Tutorial 2: Reading CSV files

Tutorial 2: Reading CSV files#

Part 1#

1. Reading `csv` files#

A csv file is a comma separated values file. It is a simple file format used to store tabular data, such as a spreadsheet or database. The first row of the file typically contains the column names, and the following rows contain the data.

The file comedy_comparisons_metadata.csv contains metadata about videos on YouTube. The file is available at the following URL: https://raw.githubusercontent.com/epacuit/introduction-machine-learning/refs/heads/main/tutorials/comedy_comparisons_metadata.csv

Use the csv Python package (https://docs.python.org/3/library/csv.html) to read the file. Create a list metadata that contains dictionaries for each row in the file. The keys of the dictionaries should be the column names and the values should be the corresponding values in the row. For example, the first dictionary in the list should be: “video_id”, “title”, “view_count”, “like_count”, “comment_count”, “duration”, corresponding to the columns in the file.

import csv

# YOUR CODE HERE
raise NotImplementedError()

---------------------------------------------------------------------------
NotImplementedError                       Traceback (most recent call last)
Cell In[2], line 4
      1 import csv
      3 # YOUR CODE HERE
----> 4 raise NotImplementedError()

NotImplementedError: 

assert len(metadata) == 11541
assert all([type(x) == dict for x in metadata])
assert all([type(x) == dict for x in metadata])
assert all([sorted(list(x.keys())) == sorted(['video_id', 'duration', 'title', 'view_count', 'like_count', 'comment_count', ]) for x in metadata])

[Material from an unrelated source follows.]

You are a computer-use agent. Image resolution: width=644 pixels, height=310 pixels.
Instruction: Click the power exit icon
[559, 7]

def avg_view_count(metadata):
    """
    Calculate the average view count of the videos in the metadata.   Return the average rounded to two decimal places.
    """
    # YOUR CODE HERE
    raise NotImplementedError()

assert avg_view_count(metadata) == 891988.54
assert avg_view_count(metadata[100:200]) == 1152895.47

2. Write a function that accepts the `metadata` list, the `video_id`, and a column name, and return the value of the column name for the video_id.#

For instance, get_value(metadata, 'DE1-cD3pTkA', 'like_count') should the number of likes for the video with id “DE1-cD3pTkA”.

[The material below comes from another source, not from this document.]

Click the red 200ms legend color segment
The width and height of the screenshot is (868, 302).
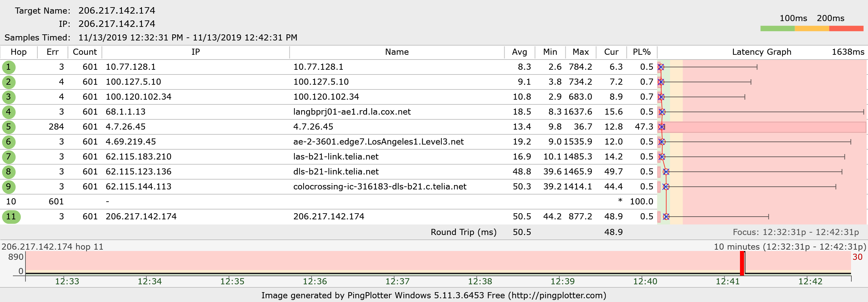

def get_value(metadata, video_id, col_name):

    # YOUR CODE HERE
    raise NotImplementedError()

assert get_value(metadata, 'XZqSz_X-j8Y', 'view_count') == 1919
assert get_value(metadata, 'XZqSz_X-j8Y', 'like_count') == 7
assert get_value(metadata, 'XZqSz_X-j8Y', 'comment_count') == 3
 

Part 2: Predicting Video Comparisons from Metadata#

In this part, we will attempt to predict which of two YouTube videos is considered funnier based on their metadata.

The dataset comedy_comparisons.csv is a subset of the YouTube Comedy Slam Preference dataset, available from the UC Irvine Machine Learning Repository. It contains pairwise comparisons of videos, where each row records the video IDs of two videos and indicates which one was rated as funnier by a user.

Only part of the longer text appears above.